The NRA is suing Florida over a recently passed law that raises the minimum age to purchase firearms to 21.  The push to raise the age to 21 has been the latest idea for those who insist on “doing something” to combat mass shootings.  Republican lawmakers seem to believe that it is not particularly controversial and have more-or-less signed onto the idea.  However, raising the age to purchase firearms to 21 raises an important societal question.

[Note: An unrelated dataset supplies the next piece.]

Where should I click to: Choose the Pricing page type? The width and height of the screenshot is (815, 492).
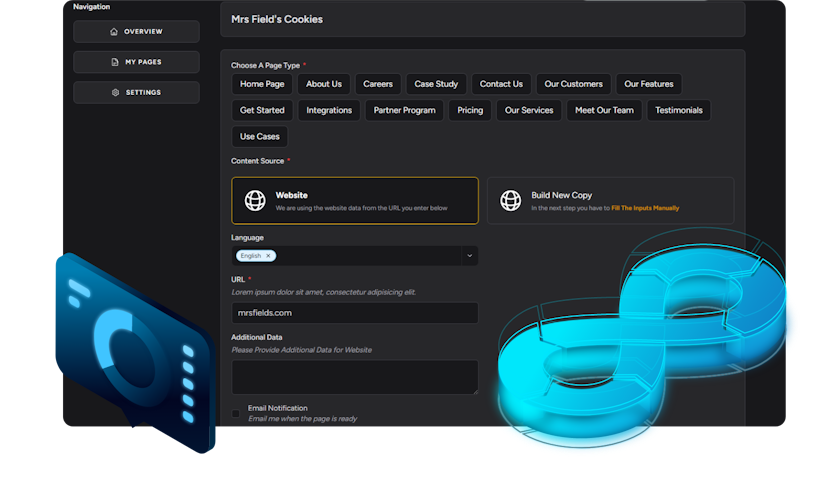469,110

In the United States, 18 is the age of adulthood.  You can vote at 18, serve in the military, purchase tobacco, among other things.  You are also be obligated to do certain things when turning 18.  You can be selected for jury duty and if you are male, you are required to sign up with the Selective Service.  But, apparently you should not be able to exercise your Second Amendment rights.  At 18 you are old enough for Uncle Sam to hand you an M-16 and tell you to go over to Afghanistan and fight the Taliban, but a civilian of legal adult age cannot exercise his or her Constitutional right of self-defense.

Worse still, some have floated the idea of lowering the voting age to 16.  Here, proponents of raising the minimum gun purchasing age to 21 have contradicted themselves.  16 year olds are apparently mature enough to be trusted with decisions of great consequence facing the Republic, but anyone under 21 cannot be trusted with firearms, regardless of their personal situation or personal history of using guns.

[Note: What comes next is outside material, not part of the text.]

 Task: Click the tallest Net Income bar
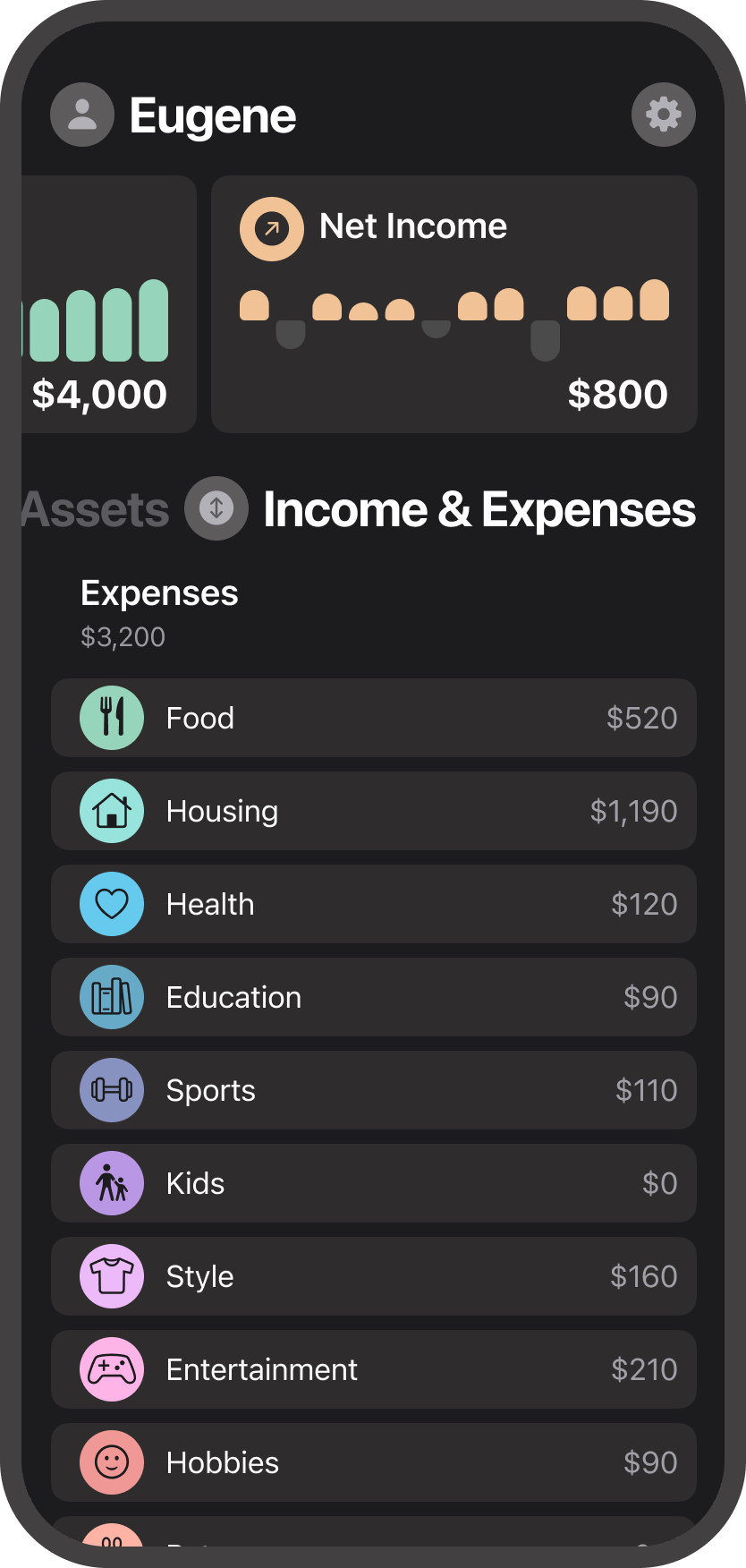[x=654, y=300]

The bill in Florida that the NRA is suing over, should prompt a national conversation.  An actual conversation, not the “conversations” that we usually engage in which consists of those favoring more gun control telling others to sit down and shut up, because they “don’t care about dead children”.  Either you are an adult at 18 or you are not.  If you are, then the government cannot deny you your Constitutionally protected rights.  Imagine if 18-20 year olds were told that they could not voice their opinion on public matters, including the gun debate, because they were deemed too young, but were still considered legal adults.  The right to bear arms, as laid out in the Second Amendment, is not as Clarence Thomas has said, “a second-class right.”  The Second Amendment is still just as much a part of the Bill of Rights as freedom of speech and religion or the right to due process.

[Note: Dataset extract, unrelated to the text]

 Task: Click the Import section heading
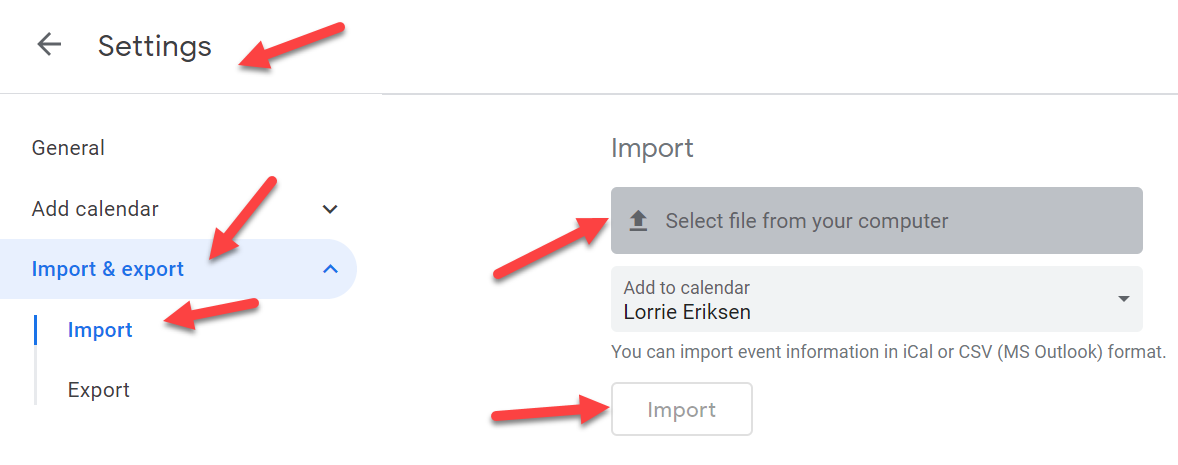tap(652, 148)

18 is the age where most people leave home for the first time and live on their own.  By the age of 20, many live in apartments while attending college.  Away from home, they are not protected by family members over 21 who may wish to exercise their Second Amendment rights.  If they feel that they need a firearm to defend themselves or whether they are simply enjoy hunting or going to the range, the government has no business denying them that right.

This country has decided that 18 is the age of adulthood and that means the Second Amendment applies to them as well.